-- start of Stored rows --

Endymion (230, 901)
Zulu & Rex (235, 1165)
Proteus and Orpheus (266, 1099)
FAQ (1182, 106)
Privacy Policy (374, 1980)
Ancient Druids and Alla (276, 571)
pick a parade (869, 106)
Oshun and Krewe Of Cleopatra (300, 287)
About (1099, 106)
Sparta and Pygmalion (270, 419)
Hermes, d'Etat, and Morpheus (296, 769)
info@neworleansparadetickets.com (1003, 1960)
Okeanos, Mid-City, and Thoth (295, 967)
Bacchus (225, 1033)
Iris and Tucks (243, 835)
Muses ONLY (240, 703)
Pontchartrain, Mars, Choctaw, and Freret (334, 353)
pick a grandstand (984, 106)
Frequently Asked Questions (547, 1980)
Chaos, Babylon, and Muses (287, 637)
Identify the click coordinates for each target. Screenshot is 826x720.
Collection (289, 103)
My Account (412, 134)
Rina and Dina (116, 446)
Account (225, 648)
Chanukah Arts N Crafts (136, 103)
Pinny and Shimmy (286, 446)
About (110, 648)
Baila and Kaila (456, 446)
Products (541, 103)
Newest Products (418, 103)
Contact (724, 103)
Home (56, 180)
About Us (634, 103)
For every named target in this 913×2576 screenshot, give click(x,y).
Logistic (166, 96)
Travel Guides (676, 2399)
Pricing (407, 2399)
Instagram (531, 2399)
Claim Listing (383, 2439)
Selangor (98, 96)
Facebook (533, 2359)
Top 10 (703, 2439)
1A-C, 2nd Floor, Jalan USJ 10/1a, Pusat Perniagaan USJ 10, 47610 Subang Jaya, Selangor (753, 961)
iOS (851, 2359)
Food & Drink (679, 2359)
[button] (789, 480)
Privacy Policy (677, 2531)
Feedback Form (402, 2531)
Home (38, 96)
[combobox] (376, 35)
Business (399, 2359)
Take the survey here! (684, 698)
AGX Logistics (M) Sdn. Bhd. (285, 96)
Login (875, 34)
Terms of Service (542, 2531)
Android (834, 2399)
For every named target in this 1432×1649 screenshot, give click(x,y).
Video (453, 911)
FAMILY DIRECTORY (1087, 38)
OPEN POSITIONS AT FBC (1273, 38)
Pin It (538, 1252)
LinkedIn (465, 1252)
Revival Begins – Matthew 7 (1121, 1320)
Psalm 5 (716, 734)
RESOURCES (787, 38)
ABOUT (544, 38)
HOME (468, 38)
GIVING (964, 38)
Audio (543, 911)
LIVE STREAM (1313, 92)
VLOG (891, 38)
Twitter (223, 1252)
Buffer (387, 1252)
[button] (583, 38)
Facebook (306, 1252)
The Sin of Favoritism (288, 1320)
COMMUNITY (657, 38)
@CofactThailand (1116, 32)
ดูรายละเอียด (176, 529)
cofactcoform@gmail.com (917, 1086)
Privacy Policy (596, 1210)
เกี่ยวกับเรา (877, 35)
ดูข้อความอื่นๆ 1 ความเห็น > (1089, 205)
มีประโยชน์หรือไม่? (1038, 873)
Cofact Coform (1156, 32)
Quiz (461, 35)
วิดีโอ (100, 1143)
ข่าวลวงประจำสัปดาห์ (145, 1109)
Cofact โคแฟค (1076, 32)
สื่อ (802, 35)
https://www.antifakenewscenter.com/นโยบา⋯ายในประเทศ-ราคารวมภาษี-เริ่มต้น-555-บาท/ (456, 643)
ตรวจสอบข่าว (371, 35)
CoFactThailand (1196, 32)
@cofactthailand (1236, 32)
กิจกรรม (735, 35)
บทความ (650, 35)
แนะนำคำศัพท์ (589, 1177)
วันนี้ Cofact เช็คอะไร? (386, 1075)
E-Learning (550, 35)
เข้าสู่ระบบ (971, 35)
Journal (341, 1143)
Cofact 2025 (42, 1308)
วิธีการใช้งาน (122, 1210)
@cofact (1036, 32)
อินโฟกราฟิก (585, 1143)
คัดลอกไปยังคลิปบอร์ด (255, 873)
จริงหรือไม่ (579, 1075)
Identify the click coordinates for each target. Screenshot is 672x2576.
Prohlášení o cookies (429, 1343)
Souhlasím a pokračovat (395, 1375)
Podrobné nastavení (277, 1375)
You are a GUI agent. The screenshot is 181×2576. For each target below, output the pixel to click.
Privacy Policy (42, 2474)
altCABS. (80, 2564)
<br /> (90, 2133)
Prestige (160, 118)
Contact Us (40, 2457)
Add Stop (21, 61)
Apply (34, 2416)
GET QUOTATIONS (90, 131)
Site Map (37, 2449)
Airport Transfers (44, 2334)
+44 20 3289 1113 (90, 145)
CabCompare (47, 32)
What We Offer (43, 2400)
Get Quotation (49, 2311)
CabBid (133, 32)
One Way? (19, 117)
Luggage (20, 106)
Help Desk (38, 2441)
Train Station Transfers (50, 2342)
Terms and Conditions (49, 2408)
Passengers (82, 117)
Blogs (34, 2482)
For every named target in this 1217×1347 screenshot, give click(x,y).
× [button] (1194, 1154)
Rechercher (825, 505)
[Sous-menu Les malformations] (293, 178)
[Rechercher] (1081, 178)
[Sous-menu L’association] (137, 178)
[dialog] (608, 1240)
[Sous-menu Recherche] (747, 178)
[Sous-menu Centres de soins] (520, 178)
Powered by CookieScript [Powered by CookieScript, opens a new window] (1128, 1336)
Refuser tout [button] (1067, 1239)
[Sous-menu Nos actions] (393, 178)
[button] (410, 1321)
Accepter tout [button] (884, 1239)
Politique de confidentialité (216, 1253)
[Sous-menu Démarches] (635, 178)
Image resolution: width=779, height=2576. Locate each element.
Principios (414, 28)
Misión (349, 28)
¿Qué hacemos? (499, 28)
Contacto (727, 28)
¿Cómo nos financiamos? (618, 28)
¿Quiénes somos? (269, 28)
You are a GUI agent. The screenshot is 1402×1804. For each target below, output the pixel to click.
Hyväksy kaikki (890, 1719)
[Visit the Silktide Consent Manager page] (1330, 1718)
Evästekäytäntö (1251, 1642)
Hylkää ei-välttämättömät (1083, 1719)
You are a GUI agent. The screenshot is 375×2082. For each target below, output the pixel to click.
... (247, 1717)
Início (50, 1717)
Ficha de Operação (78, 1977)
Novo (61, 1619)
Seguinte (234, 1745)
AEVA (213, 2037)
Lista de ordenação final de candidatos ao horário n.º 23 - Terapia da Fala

-- end of Stored rows --

### What is expected
Rescale the stretch of lines from the one containing "เข้าสู่ระบบ (971, 35)" through the one containing "Podrobné nastavení (277, 1375)", both included, reproducing every line, requests too. Multiply each coordinate in the answers by 0.8 and round to the nearest whole number, with halves going up, while leaving every number in the requests as it stands.

### Solution to this exercise
เข้าสู่ระบบ (777, 28)
Journal (273, 914)
Cofact 2025 (34, 1046)
วิธีการใช้งาน (98, 968)
@cofact (829, 26)
อินโฟกราฟิก (468, 914)
คัดลอกไปยังคลิปบอร์ด (204, 698)
จริงหรือไม่ (463, 860)
Identify the click coordinates for each target. Screenshot is 672x2576.
Prohlášení o cookies (343, 1074)
Souhlasím a pokračovat (316, 1100)
Podrobné nastavení (222, 1100)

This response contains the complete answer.